And so that sort of sets an effective minimum size for a planet.
What would be that size?
How many kilometers?
Yeah, it's interesting.
It depends a little bit on what it's made out of.
Like, first of all, like, why does gravity make things round?
Well, gravity makes things round because it likes to pull stuff down, you know?
Imagine a spherical planet.
Then you put a really tall mountain on it.
Eventually, gravity is going to pull that mountain down, especially if there's weathering
effects on the planet that shake things or tectonics, et cetera.
And by down, you mean like the center of whatever it is, right?
Yeah.
And so a sphere is like the gravitationally most stable object.
If something is a perfect sphere, there's nowhere for anything to fall further down.
So gravity likes to make things round, but it can't always do that, right?
Like you take a pencil, a pencil has its own gravity, but not enough for gravity to make it into like a round ball, right?
So the amount of stuff you need in order to become round also depends a little bit on your mass.
So as things get bigger, they have more gravity.

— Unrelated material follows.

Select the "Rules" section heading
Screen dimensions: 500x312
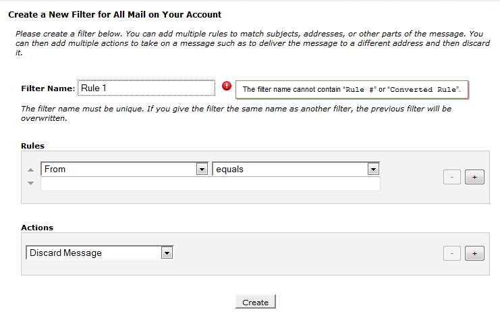pos(33,145)

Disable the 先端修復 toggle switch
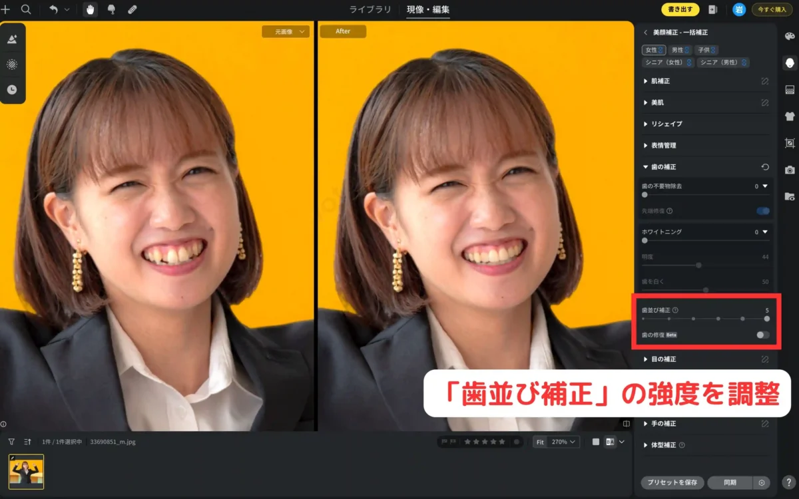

and then gravity can, like, overcome the internal strength of an object and make it round.
And so there's this size called, like, the potato radius around which gravity starts to round
things out.
I feel, though, that maybe that's a, like, a very human-centric definition of a planet.
Like, we just want our planets to be round.
But I wonder if there could be, you know, some body out there, some oddly shaped asteroid or
giant rock that maybe has evolved life.
And then those aliens would call their little rock a planet, right?
Or at least they would call it home.
For sure, our definition of planet is human-centric.
We made this thing up.
And you're right.
We're interested in planets because that's the first thing we noticed.
We live on one.
To us, it's the most important part of the solar system.
In reality, the solar system is filled with a huge, beautiful spectrum of different shaped objects.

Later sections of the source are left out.